-- Start of RECORDED INFORMATION --
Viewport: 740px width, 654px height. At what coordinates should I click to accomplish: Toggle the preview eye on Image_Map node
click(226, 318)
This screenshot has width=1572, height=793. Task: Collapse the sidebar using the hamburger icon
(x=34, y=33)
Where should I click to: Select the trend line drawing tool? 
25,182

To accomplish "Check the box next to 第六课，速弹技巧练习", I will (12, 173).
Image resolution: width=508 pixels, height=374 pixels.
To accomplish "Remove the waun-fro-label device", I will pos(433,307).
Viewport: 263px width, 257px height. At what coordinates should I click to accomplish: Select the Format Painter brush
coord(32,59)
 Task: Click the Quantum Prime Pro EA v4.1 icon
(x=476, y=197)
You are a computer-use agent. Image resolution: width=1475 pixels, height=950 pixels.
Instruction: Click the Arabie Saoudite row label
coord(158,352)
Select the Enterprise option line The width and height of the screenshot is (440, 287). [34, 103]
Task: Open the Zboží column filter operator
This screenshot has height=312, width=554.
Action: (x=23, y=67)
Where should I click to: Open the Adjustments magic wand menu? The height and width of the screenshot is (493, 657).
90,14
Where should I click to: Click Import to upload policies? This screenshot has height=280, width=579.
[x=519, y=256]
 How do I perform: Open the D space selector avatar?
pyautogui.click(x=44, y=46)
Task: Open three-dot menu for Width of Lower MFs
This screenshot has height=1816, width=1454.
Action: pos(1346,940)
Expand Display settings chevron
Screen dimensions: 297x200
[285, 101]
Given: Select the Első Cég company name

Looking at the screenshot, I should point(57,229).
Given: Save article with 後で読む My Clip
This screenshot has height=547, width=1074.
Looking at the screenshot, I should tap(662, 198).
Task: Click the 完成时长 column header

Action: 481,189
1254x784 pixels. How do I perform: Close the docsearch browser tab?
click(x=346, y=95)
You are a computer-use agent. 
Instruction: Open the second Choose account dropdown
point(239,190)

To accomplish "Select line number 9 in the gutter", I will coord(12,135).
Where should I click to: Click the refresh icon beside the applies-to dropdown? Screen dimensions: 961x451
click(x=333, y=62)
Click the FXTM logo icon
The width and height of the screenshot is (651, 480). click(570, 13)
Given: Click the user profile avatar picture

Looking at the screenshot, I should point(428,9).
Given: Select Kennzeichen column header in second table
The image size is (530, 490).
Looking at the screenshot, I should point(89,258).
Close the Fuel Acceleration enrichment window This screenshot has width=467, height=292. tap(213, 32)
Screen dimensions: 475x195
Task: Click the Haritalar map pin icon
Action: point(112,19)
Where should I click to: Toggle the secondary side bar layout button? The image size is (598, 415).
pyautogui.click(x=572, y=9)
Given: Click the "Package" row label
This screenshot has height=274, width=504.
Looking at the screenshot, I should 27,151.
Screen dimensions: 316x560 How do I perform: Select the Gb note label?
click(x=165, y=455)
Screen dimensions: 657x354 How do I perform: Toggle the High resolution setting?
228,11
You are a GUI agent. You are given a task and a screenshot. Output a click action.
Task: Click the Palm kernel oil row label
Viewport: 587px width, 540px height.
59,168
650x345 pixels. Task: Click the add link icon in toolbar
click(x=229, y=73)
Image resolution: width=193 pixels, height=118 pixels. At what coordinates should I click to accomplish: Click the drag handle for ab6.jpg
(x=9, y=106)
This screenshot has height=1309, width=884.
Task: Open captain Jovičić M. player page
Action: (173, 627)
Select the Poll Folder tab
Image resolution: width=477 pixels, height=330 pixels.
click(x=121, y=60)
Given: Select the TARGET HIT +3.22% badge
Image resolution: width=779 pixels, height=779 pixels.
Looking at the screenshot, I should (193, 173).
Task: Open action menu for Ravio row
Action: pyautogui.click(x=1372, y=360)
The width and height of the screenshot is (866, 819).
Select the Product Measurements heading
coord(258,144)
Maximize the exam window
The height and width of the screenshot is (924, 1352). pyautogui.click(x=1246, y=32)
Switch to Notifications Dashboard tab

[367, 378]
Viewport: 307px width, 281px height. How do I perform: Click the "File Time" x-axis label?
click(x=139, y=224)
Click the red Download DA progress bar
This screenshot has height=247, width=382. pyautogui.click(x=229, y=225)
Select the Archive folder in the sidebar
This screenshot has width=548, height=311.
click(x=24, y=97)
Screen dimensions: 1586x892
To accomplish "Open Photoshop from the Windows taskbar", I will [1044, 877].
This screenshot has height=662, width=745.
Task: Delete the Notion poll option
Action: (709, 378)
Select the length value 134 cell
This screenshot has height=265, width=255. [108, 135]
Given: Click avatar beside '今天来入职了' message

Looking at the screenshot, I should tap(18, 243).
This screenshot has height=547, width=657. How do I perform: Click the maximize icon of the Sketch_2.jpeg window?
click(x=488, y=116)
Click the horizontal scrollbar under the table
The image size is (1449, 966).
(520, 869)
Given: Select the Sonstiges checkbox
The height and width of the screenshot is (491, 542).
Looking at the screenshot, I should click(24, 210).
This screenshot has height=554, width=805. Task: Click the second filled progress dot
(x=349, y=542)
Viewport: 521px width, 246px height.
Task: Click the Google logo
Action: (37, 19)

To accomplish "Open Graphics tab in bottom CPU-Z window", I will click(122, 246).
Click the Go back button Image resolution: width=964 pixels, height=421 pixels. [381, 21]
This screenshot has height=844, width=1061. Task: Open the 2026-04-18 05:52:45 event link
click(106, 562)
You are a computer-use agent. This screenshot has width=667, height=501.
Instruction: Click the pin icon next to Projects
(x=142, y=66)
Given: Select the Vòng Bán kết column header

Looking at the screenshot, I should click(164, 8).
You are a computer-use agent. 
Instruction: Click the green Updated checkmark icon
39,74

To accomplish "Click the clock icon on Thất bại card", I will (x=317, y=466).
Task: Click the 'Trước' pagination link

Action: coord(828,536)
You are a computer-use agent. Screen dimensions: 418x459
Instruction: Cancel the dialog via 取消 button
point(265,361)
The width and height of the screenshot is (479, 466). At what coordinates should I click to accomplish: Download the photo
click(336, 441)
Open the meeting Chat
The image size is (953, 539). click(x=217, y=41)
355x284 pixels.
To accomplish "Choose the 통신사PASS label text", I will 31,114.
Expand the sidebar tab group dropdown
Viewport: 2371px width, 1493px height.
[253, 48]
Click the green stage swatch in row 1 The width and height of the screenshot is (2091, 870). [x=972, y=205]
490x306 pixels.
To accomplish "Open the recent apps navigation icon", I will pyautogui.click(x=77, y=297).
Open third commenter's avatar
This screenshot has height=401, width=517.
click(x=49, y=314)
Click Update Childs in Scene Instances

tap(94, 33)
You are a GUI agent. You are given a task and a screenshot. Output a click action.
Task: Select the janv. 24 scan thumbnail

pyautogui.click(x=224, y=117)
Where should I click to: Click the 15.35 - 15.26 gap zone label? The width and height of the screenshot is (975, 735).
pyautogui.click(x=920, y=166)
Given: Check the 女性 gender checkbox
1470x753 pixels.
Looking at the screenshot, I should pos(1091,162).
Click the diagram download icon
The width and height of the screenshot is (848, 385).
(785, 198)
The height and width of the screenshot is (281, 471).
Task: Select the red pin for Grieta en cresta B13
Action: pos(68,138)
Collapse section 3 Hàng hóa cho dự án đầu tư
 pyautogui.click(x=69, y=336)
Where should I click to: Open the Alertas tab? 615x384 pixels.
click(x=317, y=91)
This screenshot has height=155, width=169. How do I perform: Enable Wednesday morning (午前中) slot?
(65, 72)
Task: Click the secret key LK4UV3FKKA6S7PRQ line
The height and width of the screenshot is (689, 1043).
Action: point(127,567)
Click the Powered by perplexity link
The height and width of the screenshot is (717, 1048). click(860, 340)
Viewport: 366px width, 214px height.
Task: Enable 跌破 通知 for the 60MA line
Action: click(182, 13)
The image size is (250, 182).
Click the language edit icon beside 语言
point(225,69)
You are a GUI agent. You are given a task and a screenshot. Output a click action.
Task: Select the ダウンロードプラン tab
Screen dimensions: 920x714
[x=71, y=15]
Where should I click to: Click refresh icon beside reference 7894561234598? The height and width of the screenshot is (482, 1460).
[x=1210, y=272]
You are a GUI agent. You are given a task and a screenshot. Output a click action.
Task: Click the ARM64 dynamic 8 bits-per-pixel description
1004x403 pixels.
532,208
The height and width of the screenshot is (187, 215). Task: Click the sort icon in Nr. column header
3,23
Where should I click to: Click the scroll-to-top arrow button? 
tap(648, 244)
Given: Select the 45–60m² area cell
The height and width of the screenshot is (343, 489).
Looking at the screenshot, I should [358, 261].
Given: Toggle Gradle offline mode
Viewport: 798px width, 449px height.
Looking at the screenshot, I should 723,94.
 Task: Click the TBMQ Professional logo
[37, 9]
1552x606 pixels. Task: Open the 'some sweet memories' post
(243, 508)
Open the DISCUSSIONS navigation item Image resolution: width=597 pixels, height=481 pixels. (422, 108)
-- End of RECORDED INFORMATION --
*WHAT THIS TASK INVOLVES*: Identify each line in the entries above that contains the string "checkbox", and copy every such line in full. Matching is case-sensitive.

*EXERCISE ANSWER*:
Given: Select the Sonstiges checkbox
Given: Check the 女性 gender checkbox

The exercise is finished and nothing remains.